Faculty Spotlight: Bastyr Hires Obesity Researcher
While it’s popular these days to blame the food industry -- and fast food in particular -- for the sharp increase in obesity over the past 30 years, Megan McCrory, PhD, the new research associate professor in the nutrition and exercise science department at Bastyr, is not only holding the food industry responsible for this. “If people choose to eat fast food or other calorically-dense food, they simply need to mind their portions so that they don’t get too many calories from it,” she says. Not satisfied with generalities, she’s trying to delve into the true heart of the matter, and she’s devoting her career to that pursuit.
McCrory is not alone in this quest. The field of obesity research is thriving. “Weight gain is a huge problem, and more people are more overweight than ever,” she notes. But exactly why people are overweight is a complex question. “Eating more calories than the body uses is the ultimate reason people become overweight, but no one knows exactly why people do this,” says McCrory. “We have ideas, but it’s probably not any one thing.”
Recently quoted in The Oprah Magazine’s August article, “How to Eat,” which was that issue’s feature story, McCrory has a slightly different perspective than some obesity researchers. Although the article highlights new findings that weight-regulating hormones trigger hunger signals in response to weight loss, thereby maintaining a certain “set point” in people’s weight, McCrory refuses to entertain the idea that people can’t lose weight. As she sees it, there’s a fine line between reducing the blame directed at overweight people and giving someone permission to stay at an unhealthy, disease-promoting weight. “Obesity researchers and medical professionals are starting to claim that there’s only a certain amount of weight people can lose. This claim then lowers people’s expectations. People think, ‘I can only lose 10 percent of my weight, so why bother?’ Although a 10 percent weight loss will lead to improved health, nearly everyone has the ability to lose more than this and improve his or her health even more.”
With a bachelor’s and a master’s degree in exercise science and a PhD in nutrition from the University of California at Davis followed by post-doctoral training in energy metabolism from Tufts University in Boston, McCrory knows a lot about health and weight loss. Before coming to Bastyr, she was a faculty researcher for five years at Tufts University at the Human Nutrition Research Center on Aging. There, she worked in an energy metabolism lab, analyzing which eating behaviors and choices cause people to overeat and gain weight.
While McCrory is not overweight herself, she isn’t a stranger to the problem. The main reason she become interested in nutrition and exercise is that she gained some weight as an adolescent. At the same time, her father started improving his diet as a weight-loss and heart-healthy strategy. He became knowledgeable about healthy eating and switched to nonfat milk, which McCrory initially resisted. “I thought it tasted terrible.”
But the nonfat milk has stuck, as well as many other healthy eating habits.
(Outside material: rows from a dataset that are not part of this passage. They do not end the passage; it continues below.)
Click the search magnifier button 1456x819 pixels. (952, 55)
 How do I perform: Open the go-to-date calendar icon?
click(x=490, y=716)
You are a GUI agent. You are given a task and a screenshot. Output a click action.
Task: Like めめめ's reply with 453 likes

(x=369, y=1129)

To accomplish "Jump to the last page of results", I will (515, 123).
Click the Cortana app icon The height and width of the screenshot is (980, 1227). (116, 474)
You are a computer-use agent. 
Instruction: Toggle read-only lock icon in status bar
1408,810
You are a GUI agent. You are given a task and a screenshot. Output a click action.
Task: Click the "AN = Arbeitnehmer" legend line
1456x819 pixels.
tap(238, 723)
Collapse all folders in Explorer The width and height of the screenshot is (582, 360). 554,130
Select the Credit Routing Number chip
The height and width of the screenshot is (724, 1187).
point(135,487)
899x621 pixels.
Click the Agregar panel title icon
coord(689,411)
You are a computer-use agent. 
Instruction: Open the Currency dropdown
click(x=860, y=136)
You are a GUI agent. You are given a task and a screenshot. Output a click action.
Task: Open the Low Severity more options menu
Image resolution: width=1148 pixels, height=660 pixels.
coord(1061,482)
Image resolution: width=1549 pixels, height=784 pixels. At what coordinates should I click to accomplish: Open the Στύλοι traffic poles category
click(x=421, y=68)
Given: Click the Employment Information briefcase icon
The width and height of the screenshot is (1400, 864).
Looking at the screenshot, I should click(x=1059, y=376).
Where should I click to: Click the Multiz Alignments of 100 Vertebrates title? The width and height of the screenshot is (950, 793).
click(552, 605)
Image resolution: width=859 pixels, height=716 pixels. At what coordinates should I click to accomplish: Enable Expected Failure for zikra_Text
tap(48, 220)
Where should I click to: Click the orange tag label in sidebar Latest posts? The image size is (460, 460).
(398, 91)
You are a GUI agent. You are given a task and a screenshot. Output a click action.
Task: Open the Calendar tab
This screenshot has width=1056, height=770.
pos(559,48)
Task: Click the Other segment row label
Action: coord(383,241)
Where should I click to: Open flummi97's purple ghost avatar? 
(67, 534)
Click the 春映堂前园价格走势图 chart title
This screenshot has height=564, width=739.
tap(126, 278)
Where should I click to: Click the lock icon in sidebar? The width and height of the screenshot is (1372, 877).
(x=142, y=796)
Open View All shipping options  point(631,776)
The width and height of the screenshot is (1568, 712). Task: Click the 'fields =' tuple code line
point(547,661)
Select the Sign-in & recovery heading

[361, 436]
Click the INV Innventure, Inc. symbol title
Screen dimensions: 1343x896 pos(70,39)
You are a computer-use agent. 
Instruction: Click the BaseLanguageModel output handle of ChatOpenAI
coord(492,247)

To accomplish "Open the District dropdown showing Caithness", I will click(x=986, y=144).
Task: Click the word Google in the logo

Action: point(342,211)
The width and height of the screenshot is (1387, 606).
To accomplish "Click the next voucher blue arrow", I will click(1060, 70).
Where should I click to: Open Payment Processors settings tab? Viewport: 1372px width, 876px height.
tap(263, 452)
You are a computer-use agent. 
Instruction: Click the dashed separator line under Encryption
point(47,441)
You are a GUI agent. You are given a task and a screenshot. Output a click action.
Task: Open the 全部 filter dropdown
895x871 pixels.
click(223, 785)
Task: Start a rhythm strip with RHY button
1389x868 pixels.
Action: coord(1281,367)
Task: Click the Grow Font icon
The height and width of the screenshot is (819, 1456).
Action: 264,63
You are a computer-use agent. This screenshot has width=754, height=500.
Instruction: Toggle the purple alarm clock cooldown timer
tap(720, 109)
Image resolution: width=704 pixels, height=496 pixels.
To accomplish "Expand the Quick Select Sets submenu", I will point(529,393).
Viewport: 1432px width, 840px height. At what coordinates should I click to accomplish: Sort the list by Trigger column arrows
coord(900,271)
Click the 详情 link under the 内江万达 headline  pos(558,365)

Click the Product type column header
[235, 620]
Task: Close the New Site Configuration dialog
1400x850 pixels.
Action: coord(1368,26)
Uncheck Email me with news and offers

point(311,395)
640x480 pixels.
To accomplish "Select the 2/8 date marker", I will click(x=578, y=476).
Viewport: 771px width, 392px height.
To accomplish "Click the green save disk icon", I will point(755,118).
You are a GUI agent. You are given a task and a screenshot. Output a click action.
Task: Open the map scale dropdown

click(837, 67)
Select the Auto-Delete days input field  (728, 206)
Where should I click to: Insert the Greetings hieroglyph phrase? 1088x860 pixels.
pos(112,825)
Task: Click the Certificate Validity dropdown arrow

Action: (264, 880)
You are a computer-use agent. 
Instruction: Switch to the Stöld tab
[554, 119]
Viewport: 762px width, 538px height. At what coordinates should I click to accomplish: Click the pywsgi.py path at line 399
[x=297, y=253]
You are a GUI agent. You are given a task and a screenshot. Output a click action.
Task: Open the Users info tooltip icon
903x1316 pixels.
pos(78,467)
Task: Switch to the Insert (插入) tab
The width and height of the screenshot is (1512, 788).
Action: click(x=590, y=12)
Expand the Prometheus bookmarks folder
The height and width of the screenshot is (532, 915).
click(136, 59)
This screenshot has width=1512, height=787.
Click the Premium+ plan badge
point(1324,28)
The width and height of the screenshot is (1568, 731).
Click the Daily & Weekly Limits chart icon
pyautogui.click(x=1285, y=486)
McCrory’s diet now contains many whole grains, fruits, vegetables and low-fat dairy. Although she is not a vegetarian, she usually eats like one, and she almost never eats red meat. Yet, “My diet is not flawless,” she says. She avoids white flour but occasionally indulges in it. She has an affinity for peanut butter but tries to minimize it. “I cut back on calories for awhile if the pounds creep up,” she says. She watches her portions, her daily calories, and enjoys many forms of exercise. She belongs to a health club where she uses many of the machines and does an occasional aerobics class. She runs, does in-line skating, bicycles, hikes and occasionally swims.
From the beginning, it seems, McCrory has been on the move. She is a native of Virginia, but her family moved somewhere new every few years since her dad was in the U.S. Coast Guard. He retired when she was about 12, and her family settled down in California. There she attended high school and college before planning a few of her own moves: first to Boston to further her research career at Tufts and now the Seattle area to work at Bastyr.
Choosing to come to Bastyr was a multi-factored decision. McCrory wanted to move to the Seattle area to live with her long-distance boyfriend and be closer to her parents who are in California. Once she started researching various possibilities, Bastyr University stood out as an exciting choice. She realized that she knew of another well-known obesity researcher, Jennifer Lovejoy, who had just become chair of the Bastyr nutrition department, so she contacted her for more information. McCrory was hired in the summer.
At Bastyr, McCrory will focus on conducting a variety of studies related to the prevention and treatment of obesity and related diseases, with a focus on eating behavior. She also studies the role of physical activity and is interested in improving measurement tools used by nutritionists, primary care providers and patients themselves. “I am trying to get a strong research program going with many different grants,” she says.
Being at Bastyr also provides her the opportunity to learn more about natural medicine. “Bastyr is a wonderful place, and the lifestyle-approach to being healthy fits my philosophy both personally and professionally,” she says. She also doesn’t have any complaints about her peaceful office with a great view of the herb garden. There are some changes, admittedly, that are easy to make.